Donald Trump listens as Dr Deborah Birx, the White House Coronavirus Coordinator, speaks (File)
The Coronavirus coordinator in the Trump White House says more than 130,000 people were killed by the Administration’s failure to implement necessary measures.
Asked if Donald Trump did everything in his power to save lives, Dr. Deborah Birx told the House select subcommittee on the Coronavirus crisis, “No.”
She continued, “I’ve said that to the White House in general, and I believe I was very clear to the President in specifics of what I needed him to do.”
The committee released portions of Birx’s testimony, delivered in mid-October, on Tuesday.
The doctor explained her calculation of deaths from Administration negligence:
I believe if we had fully implemented the mask mandates, the reduction in indoor dining, the getting friends and family to understand the risk of gathering in private homes, and we had increased testing, that we probably could have decreased fatalities into the 30% less to 40% less range.
She added that electoral politics contributed to the toll, “The governors and mayors and others that were campaigning, as well as the White House that was campaigning, just took people’s time away from and distracted them away from the pandemic in my personal opinion. They were actively campaigning and not as present in the White House as previously.”
Soon after the pandemic reached the US, Trump said there would be no fatalities. As the deaths began, he continued to minimize the threat and said containment measures could be lifted to “reopen the economy”. With Birx and other medical advisors present, he recommended the unproven and risky drug hydroxychloroquine, ultraviolet treatment, and even ingestion of bleach. The crisis was compounded by Administration chaos and failure over personal protective equipment and other supplies, with hospitals overwhelmed across the US
As the cases and fatalities soared in the summer and autumn — and even as he was seriously ill with the virus — Trump did not heed the advice of his scientists and public health experts such as Dr. Anthony Fauci. Instead, he derided them as a “disaster” and “idiots”. Fauci and Birx were pushed aside as Trump turned to the neuroradiologist Dr. Scott Atlas, a proponent of “herd immunity”, as his Coronavirus confidant.
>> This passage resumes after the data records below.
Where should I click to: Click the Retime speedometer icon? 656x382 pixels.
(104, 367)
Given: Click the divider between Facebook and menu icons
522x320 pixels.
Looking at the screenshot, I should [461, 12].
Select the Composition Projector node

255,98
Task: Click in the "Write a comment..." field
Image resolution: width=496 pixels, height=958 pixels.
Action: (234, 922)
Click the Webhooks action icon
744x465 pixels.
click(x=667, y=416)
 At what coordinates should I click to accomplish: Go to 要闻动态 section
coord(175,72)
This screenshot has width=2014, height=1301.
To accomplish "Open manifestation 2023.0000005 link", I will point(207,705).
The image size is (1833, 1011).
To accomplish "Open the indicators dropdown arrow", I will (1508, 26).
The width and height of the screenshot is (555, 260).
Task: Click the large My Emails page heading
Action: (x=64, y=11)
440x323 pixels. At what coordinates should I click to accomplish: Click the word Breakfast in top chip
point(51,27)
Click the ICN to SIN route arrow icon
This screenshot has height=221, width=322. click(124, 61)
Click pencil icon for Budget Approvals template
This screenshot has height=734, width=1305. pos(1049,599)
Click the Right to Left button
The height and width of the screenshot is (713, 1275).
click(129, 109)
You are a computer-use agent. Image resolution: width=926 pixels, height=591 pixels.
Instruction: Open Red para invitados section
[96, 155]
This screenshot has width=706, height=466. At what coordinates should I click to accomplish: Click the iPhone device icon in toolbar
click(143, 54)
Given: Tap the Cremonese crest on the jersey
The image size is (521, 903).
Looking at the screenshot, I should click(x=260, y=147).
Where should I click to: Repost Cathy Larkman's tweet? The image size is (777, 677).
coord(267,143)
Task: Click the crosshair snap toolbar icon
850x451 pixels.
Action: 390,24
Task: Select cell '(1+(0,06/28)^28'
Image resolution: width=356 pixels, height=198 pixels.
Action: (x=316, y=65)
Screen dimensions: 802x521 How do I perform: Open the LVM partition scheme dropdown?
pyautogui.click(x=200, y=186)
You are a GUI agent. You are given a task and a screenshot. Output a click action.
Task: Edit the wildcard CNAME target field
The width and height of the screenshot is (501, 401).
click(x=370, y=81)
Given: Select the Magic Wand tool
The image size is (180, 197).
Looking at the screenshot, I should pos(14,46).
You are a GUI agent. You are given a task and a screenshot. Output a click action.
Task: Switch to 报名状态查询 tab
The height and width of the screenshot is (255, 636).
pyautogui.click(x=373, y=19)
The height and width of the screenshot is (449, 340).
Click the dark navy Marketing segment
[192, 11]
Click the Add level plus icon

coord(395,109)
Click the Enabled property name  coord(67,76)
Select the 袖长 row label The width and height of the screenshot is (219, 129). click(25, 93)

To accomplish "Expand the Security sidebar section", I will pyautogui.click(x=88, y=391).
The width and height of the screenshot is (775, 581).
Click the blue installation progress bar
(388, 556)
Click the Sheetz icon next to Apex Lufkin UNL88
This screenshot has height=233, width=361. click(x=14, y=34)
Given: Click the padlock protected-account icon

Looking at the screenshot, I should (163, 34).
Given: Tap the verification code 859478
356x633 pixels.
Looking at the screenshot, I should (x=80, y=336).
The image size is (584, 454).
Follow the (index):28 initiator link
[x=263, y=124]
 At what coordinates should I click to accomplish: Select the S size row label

Birx said in her testimony that she repeatedly warned the Trump Administration that “more mitigation, more treatment” was needed such as aggressive surveillance testing, increased masking, greater availability of treatments, and a comprehensive communications plan explaining the measures.
But, she lamented, the recommendations were not implemented “at the level that I felt they were needed”.
Birx summarized the effect of the unqualified Atlas as the dominant voice on Coronavirus inside the White House:
[He had a] strong belief that anybody who was only going to have mild disease or asymptomatic disease should be allowed and actually encouraged to get the virus and spread the virus because that was your pathway, although it’s never said that way, to herd immunity.
So anybody who wasn’t in the vulnerable group should be allowed to increase activities without mitigation because it didn’t matter if they became infected with COVID….I think he believed there was almost zero risk to anybody unless it would result in hospitalization or death.
By the time Trump left office in January 2021, the US death toll was nearing 500,000 with a 7-day average of more than 3,000 daily fatalities.
Despite the surge of the more virulent Delta variant, mass vaccinations have lowered the rate of death. But with a minority of Americans — many of them Trump supporters — refusing vaccination, the 7-day average is still 1,551 with an overall total of 738,881 deaths.